LINC00626通过JAK1/STAT3/KHSRP信号轴调控结直肠癌转移的恶性进展

LINC00626 promotes the malignant process of colorectal cancer metastasis through the JAK1/STAT3/KHSRP axis

目的探究LINC00626通过JAK1/STAT3/KHSRP信号轴调控结直肠癌恶性进展及其潜在的分子机制。方法选取2021年6月11日至2023年6月11日在河南大学淮河医院确诊为结直肠癌的患者96例为研究对象,分别取患者的癌组织和癌旁正常组织。体外培养结直肠癌细胞系(SW620、HCT116、HT29、DLD-1、LOVO、Caco-2)和结直肠正常细胞(NCM460),qRT-PCR检测结直肠癌组织和细胞系中LINC00626、KHSRP的表达情况。筛选出慢病毒感染细胞系,SW620和HCT116细胞系分别转染敲降慢病毒及其对照,HT29和DLD-1细胞系分别转染过表达慢病毒及其对照。选取稳定转染的细胞系进行细胞功能实验,检测增殖、迁移、侵袭能力。小鼠活体动物实验检测LINC00626对结直肠癌肿瘤生长和迁移的影响。Western blot法检测稳染细胞中KHSRP蛋白的表达水平。拯救实验研究LINC00626与KHSRP的调控关系。结果qRT-PCR显示,在结直肠癌组织和细胞系中LINC00626低表达,而KHSRP高表达。细胞功能实验显示,与sh-NC组相比,sh-LINC00626组在SW620和HCT116细胞促进细胞增殖、细胞迁移、侵袭,过表达组则反之。细胞拯救实验显示,LINC00626+KHSRP可显著逆转敲降LINC00626对细胞增殖、细胞迁移、侵袭的促进作用。裸鼠实验中,与sh-NC组相比,sh-LINC00626组裸鼠肿瘤体积和重量、细胞增殖率和结直肠癌肺转移病灶数目明显增加;过表达结果相反。信号通路实验显示,与sh-NC组相比,sh-LINC00626组JAK1、STAT3mRNA的表达量显著上调,过表达组结果相反。结论LINC00626通过JAK1/STAT3/KHSRP信号轴,抑制结直肠癌转移的恶性进程。

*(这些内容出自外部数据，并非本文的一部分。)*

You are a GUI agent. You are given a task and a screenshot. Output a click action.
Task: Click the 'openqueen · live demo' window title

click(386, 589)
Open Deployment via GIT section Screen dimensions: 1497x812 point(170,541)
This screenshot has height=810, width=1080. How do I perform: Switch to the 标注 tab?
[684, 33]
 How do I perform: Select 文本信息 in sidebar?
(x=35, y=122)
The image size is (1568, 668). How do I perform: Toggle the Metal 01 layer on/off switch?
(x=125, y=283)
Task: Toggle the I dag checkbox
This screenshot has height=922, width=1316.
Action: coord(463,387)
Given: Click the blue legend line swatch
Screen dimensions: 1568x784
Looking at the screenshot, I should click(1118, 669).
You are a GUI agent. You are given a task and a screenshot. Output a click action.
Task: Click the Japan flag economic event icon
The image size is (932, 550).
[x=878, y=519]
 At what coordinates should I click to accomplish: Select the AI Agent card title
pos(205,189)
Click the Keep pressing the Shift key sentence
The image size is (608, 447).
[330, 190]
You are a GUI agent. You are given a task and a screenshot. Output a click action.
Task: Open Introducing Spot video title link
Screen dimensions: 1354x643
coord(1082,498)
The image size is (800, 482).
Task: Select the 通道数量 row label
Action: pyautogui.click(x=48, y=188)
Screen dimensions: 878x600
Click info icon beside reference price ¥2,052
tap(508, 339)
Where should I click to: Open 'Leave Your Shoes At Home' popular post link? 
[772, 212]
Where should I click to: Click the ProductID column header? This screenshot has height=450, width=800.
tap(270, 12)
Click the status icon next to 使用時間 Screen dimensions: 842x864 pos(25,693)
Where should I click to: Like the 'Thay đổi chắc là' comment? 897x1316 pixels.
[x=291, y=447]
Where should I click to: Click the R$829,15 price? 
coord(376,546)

Objective To examine the regulation of malignant progression of colorectal cancer by LINC00626 via the JAK1/STAT3/KHSRP signaling axis and its molecular mechanism.Methods 96 individuals diagnosed with colorectal cancer at our hospital during June 11,2021 and June 11,2023 were chosen as research subjects,and their cancerous tissue and nearby normal tissue were collected.Cultivate colorectal cancer cell lines(SW620,HCT116,HT29,DLD-1,LOVO,Caco-2)and normal colorectal cells(NCM460)in vitro,and detect the expression of LINC00626 and KHSRP in colorectal cancer tissue and cell lines using qRT-PCR.Screening out cell lines infected with lentivirus,SW620 and HCT116 cell lines were transfected with knockdown lentivirus and its control,while HT29 and DLD-1 cell lines were transfected with overexpressing lentivirus and its control,respectively.Select stable transfected cell lines for cell function experiments to detect proliferation,migration,and invasion abilities.Detection of the effect of LINC00626 on the growth and migration of colorectal cancer tumors in live mouse experiments.The expression level of KHSRP protein in stable labeled cells was determined using a western blot analysis.Rescue experimental research on the regulatory relationship between LINC00626 and KHSRP.Results qRT-PCR showed low expression of LINC00626 and high expression of KHSRP in colorectal cancer tissues and cell lines.Cell function experiments showed that compared with the sh-NC group,the sh-LINC00626 group promoted cell proliferation,migration,and invasion in SW620 and HCT116 cells,while the overexpression group showed the opposite.Cell rescue experiments showed that,LINC00626+KHSRP significantly reversed the promotion effects of knocking down LINC00626 on cell proliferation,migration,and invasion.In the nude mouse experiment,compared with the sh-NC group,the sh-LINC00626 group showed a significant increase in tumor volume and weight,cell proliferation rate,and the number of lung metastases from colorectal cancer in the nude mice;Overexpression results in the opposite.The signal pathway experiment revealed that relative to the sh-NC group,the expression levels of JAK1 and STAT3 mRNA in the sh-LINC00626 group were significantly increased,whereas the results in the overexpression group were the opposite.Conclusion LINC00626 suppression the malignant progression of colorectal cancer metastasis through the JAK1/STAT3/KHSRP signaling axis.